Offenbar wollte er die Schienen überqueren, um seinen, am Mittelbahnsteig einfahrenden Zug in Richtung Kremsmünster zu erreichen. Dabei dürfte er einen einfahrenden Personenzug übersehen haben. Auch wenn der Lokführer aus dem Bezirk Ried im Innkreis nur mit verringerter Geschwindigkeit unterwegs war, konnte er den Unfall nicht vermeiden. Erste Meldungen, der Bub sei unter dem Zug eingeklemmt, stimmten nicht.
Der schwer verletzte 15-Jährige wurde nach der notärztlichen Erstversorgung mit dem Notarzthubschrauber Martin 3 ins Klinikum Wels geflogen. Dort hieß es am Freitag, dass der Bursch die erste Nacht auf der Intensivstation verbrachte, aber auf die Normalstation verlegt werden konnte.
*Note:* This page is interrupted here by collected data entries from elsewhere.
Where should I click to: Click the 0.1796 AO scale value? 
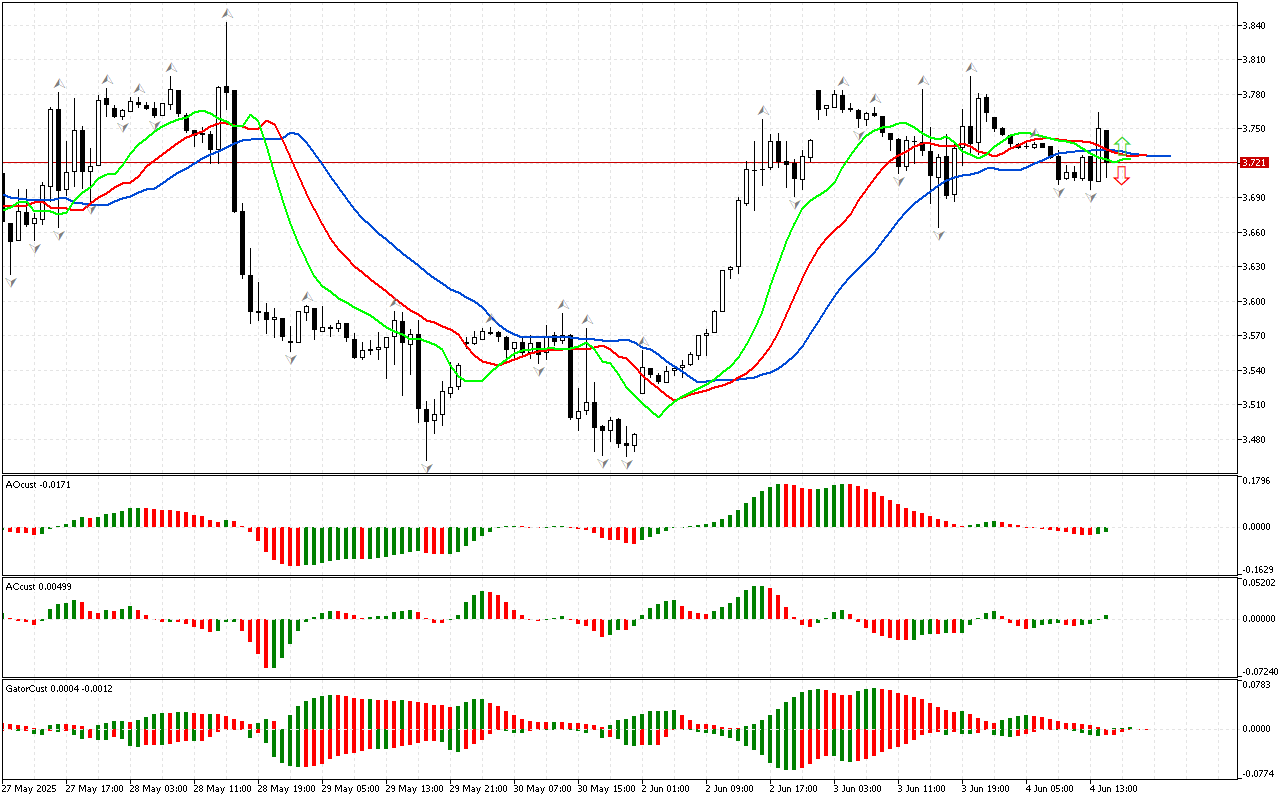[x=1256, y=481]
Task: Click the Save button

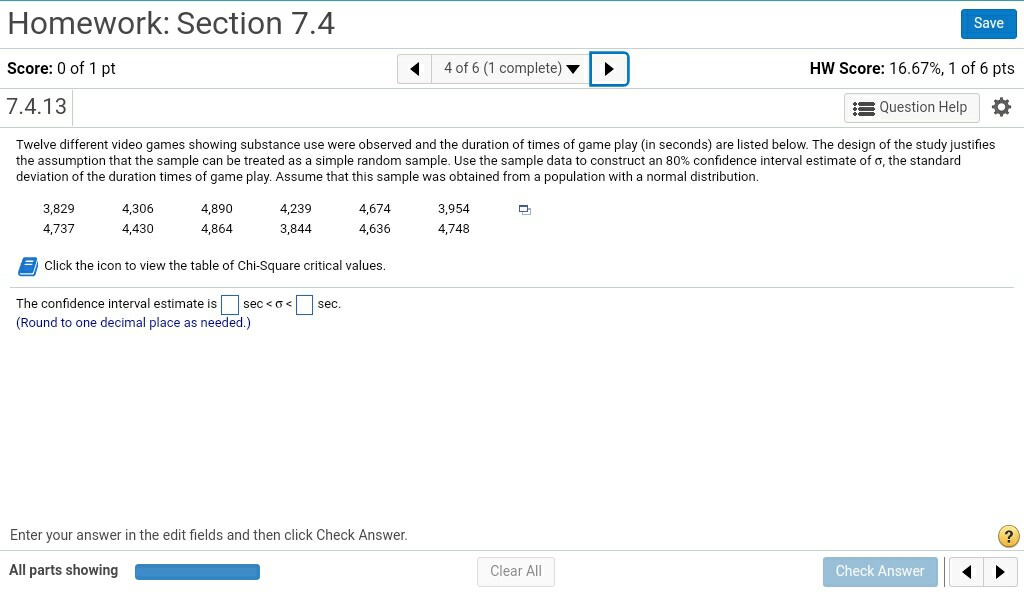Action: tap(988, 23)
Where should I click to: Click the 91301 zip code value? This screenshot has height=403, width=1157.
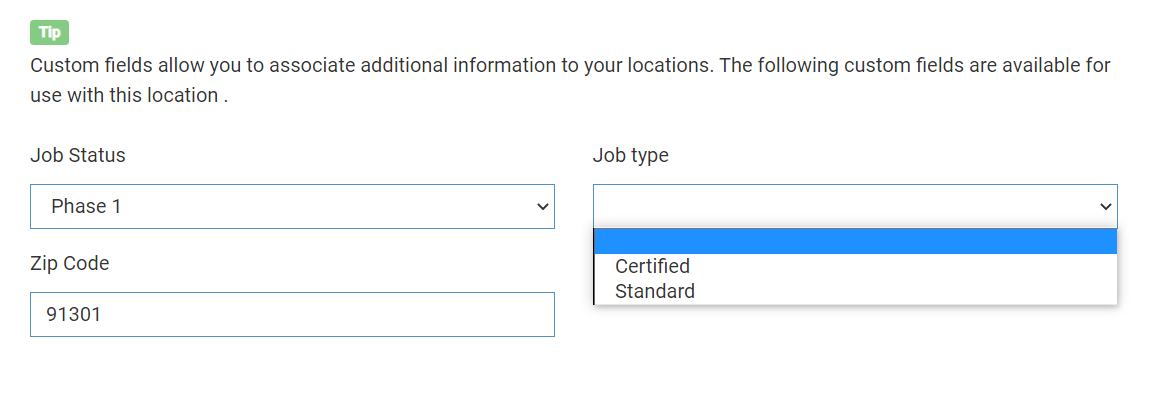74,314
Die ÖBB weisen im Zusammenhang mit diesem tragischen Unfall erneut darauf hin, dass das Betreten von Gleisanlagen strengstens verboten ist. Besonders häufig begeben sich Jugendliche durch unüberlegtes Handeln und falsch verstandene Mutproben in Lebensgefahr. Um ein Bewusstsein für mögliche Gefahren auf Bahnanlagen zu schaffen, wird mit Sicherheitskampagnen, Schulvorträgen, Videos und dem Webseite www.passaufdichauf.atverstärkt Aufklärungsarbeit geleistet.